» Data in this exercise:
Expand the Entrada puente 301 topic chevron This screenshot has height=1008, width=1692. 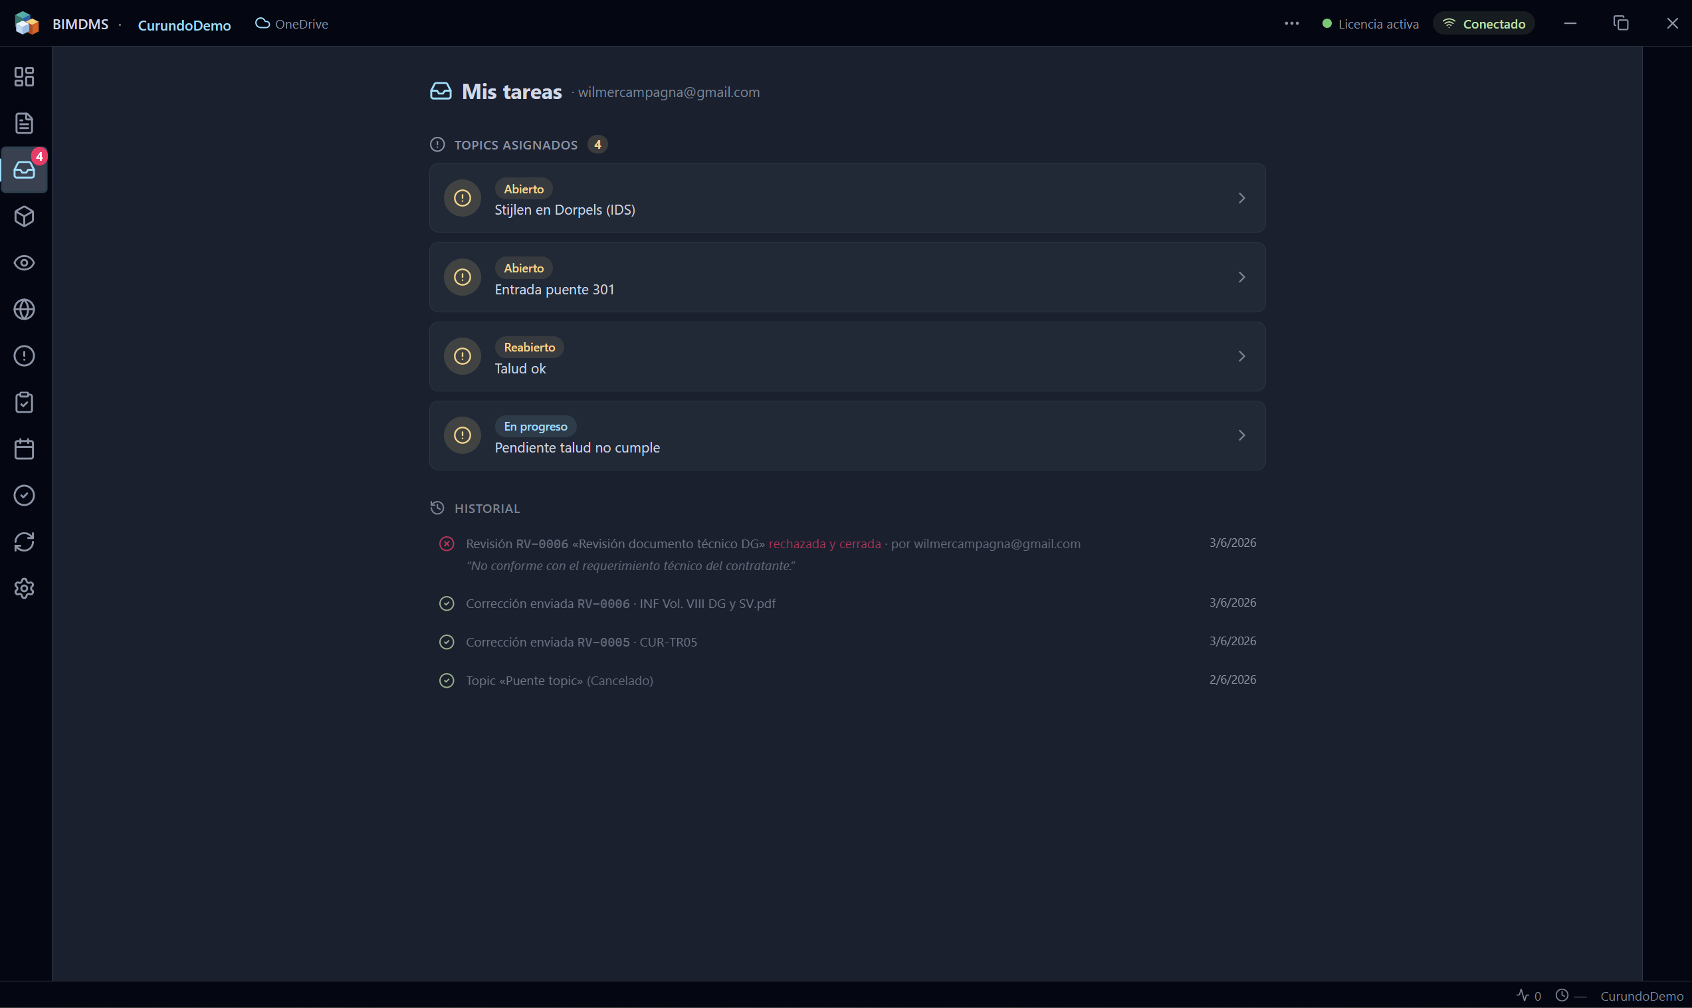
--
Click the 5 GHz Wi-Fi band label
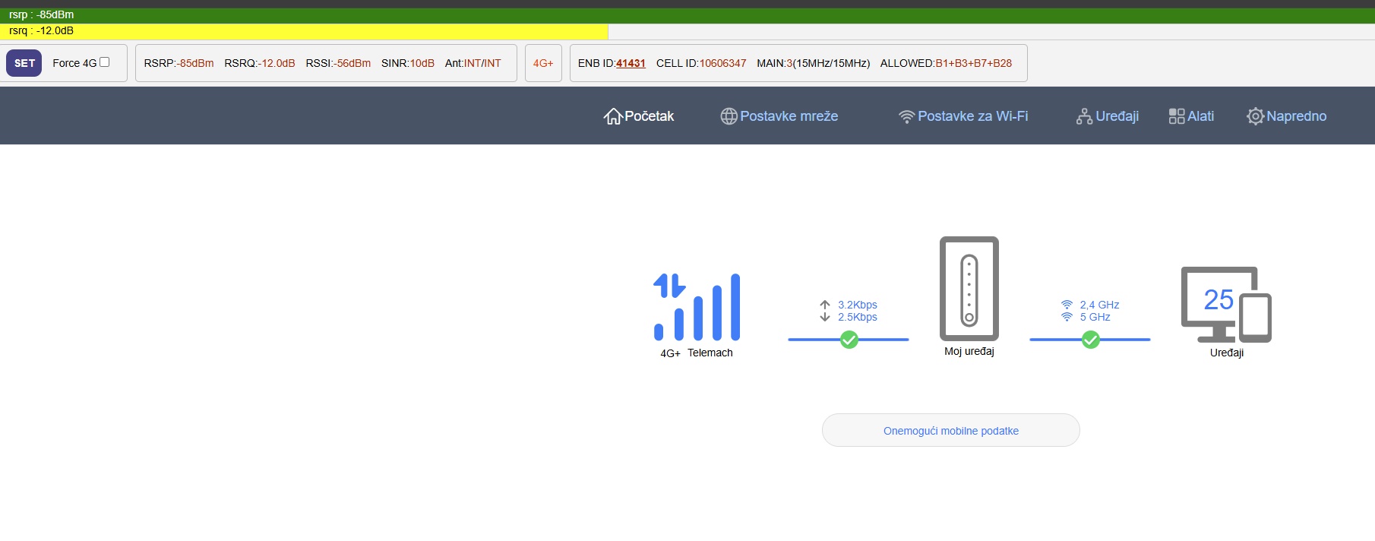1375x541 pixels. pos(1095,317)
==
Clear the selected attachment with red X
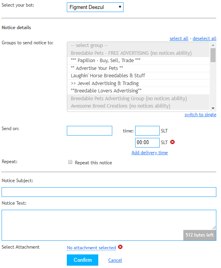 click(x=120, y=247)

» Problem statement: Report each line from the entries above that contains the word "with".

» Answer to the problem:
Clear the selected attachment with red X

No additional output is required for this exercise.